Multifamily c Nebraska

A bold experiment rising in western Omaha

An experiment in western Omana,ph01
The West Farm Development will change the face of western Omaha.

The sprawling mixed-use West Farm Development provides all the evidence anyone needs: Omaha remains in the middle of a commercial real estate boom.

Just look at the West Farm Development, rising now on a huge parcel of land located southwest of 144th Street and West Dodge Road. The development includes 2,100 residential homes and nearly 2.3 million square feet of planned office, retail and entertainment space.

The development won’t wrap up anytime soon. Developer Noddle Companies predicts that the sprawling development will take at least 15 years to finish. That’s not a surprise: West Farm, after all, will cover 500 acres by the time it is done.
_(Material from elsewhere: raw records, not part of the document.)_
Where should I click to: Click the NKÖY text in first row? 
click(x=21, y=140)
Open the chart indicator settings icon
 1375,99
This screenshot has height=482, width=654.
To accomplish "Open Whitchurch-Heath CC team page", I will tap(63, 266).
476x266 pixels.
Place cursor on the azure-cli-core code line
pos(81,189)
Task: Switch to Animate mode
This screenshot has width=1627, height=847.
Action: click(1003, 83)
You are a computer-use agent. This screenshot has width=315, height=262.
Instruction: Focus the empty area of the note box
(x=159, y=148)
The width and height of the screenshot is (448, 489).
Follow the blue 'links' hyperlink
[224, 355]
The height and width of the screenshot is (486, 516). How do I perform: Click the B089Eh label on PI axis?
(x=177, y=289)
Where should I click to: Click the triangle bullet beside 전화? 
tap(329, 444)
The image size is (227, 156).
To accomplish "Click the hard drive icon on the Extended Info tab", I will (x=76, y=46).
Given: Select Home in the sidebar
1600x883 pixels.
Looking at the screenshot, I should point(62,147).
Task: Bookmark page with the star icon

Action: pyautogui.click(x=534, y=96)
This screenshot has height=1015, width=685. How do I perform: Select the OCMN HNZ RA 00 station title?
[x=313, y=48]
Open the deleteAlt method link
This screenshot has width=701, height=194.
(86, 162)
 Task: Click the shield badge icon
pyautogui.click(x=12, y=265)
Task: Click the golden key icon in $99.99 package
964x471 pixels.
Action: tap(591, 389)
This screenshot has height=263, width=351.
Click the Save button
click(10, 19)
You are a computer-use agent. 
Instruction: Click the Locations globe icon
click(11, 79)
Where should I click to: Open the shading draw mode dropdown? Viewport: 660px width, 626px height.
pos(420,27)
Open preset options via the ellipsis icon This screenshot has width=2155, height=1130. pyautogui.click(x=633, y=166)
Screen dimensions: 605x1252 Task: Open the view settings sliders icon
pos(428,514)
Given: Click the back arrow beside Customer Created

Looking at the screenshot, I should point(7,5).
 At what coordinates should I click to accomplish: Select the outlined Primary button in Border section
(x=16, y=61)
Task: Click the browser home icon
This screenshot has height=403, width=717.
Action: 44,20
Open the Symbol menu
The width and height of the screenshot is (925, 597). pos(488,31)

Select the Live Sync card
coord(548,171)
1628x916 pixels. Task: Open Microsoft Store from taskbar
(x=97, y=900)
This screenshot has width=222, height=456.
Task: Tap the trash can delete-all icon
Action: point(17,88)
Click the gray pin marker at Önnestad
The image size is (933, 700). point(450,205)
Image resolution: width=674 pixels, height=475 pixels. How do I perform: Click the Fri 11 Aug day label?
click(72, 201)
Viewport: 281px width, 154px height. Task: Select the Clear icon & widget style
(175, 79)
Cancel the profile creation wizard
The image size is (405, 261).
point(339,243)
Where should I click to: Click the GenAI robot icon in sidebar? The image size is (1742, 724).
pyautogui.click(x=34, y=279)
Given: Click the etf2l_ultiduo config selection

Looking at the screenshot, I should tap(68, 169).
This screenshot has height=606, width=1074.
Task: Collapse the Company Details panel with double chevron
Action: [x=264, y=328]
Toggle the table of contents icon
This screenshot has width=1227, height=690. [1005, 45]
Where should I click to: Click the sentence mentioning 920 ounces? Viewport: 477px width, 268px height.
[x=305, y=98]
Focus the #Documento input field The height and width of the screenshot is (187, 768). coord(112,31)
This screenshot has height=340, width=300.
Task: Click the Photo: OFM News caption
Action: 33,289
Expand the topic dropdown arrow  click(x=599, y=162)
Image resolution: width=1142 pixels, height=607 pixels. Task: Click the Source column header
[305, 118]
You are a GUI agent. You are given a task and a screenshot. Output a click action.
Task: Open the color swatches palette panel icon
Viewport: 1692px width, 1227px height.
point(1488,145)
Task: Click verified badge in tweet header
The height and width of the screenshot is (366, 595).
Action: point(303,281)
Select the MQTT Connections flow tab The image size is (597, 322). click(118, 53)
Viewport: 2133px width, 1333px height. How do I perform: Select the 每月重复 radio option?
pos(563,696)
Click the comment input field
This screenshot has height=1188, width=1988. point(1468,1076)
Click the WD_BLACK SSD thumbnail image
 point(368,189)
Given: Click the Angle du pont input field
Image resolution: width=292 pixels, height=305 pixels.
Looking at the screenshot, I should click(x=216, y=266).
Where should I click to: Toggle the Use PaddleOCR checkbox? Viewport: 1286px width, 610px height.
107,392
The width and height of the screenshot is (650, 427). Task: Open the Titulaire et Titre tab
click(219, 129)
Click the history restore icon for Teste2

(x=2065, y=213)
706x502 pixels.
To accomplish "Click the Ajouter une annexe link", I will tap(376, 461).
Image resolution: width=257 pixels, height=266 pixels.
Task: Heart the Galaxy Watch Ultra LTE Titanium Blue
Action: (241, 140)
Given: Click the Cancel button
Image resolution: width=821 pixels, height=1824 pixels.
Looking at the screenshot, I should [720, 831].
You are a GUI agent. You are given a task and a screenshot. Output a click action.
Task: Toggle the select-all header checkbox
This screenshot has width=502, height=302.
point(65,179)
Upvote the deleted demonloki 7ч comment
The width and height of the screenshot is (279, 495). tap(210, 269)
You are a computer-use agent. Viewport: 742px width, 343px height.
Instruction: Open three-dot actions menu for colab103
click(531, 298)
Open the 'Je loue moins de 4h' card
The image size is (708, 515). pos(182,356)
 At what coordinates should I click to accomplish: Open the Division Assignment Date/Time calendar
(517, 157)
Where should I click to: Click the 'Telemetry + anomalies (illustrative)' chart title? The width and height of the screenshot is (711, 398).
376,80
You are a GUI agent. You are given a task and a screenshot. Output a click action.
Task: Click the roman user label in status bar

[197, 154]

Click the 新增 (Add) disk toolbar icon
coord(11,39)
SB Architects, then, is a playing a major role in the future of Omaha. The architecture firm is designing the big West Farm project, and are working hard to make sure the residential, retail, restaurant, entertainment and office components of the project work well together.

For Bruce Wright, vice president and principal with SB Architects, West Farm represents the continued evolution of retail shopping.

Once consumers were expected to get into their cars, drive to a big-box shopping center, do their shopping and drive home again. That is changing, as mixed-use developments invite consumers to not just shop and leave, but shop and stay, eat, play and walk.

West Farm, though, will incorporate the elements of a live/work/shop/dine development. The goal here is to create a community.

“For West Farm, we are adopting some of the mixed-use principles from a denser or more urban environment, something that you would find on the coasts or in some of the larger cities in the United States,” Wright said. “It will be interesting to see how these concepts play out in Omaha, how they work in the Midwest.”

The challenge is to determine how to incorporate all the elements of the project so that they form a cohesive whole and don’t simply result in a mish-mash.

This can be especially challenge at West Farm as the project is expected to continue to grow and evolve for more than a decade.

“The key is creating a flexible framework that can adapt over time and morph over time,” Wright said. “But you also need a strong planning backbone. As you make future decisions, you want them to be informed by the decisions you made in the past. The continued evolution of the neighborhood should happen as part of a natural, organic process that happens over time.”

As an example of a strong planning backbone, Wright says, the larger mid-box commercial buildings that are part of the project will be located closer to busy Dodge Road. The more local, Omaha-centric retailers will be located in the more pedestrian-accessible walking neighborhoods.

“We are building on a pedestrian-focused neighborhood and district,” Wright said. “We want people to live and work an entire portion of their life at West Farm. You come here as a young person and start in an apartment. You might meet a significant other and decide to move into something that is a bit larger. You and your significant other can spend time at the restaurants and retail here. So we are focused on how a retail store, restaurant or apartment helps supplement the community.”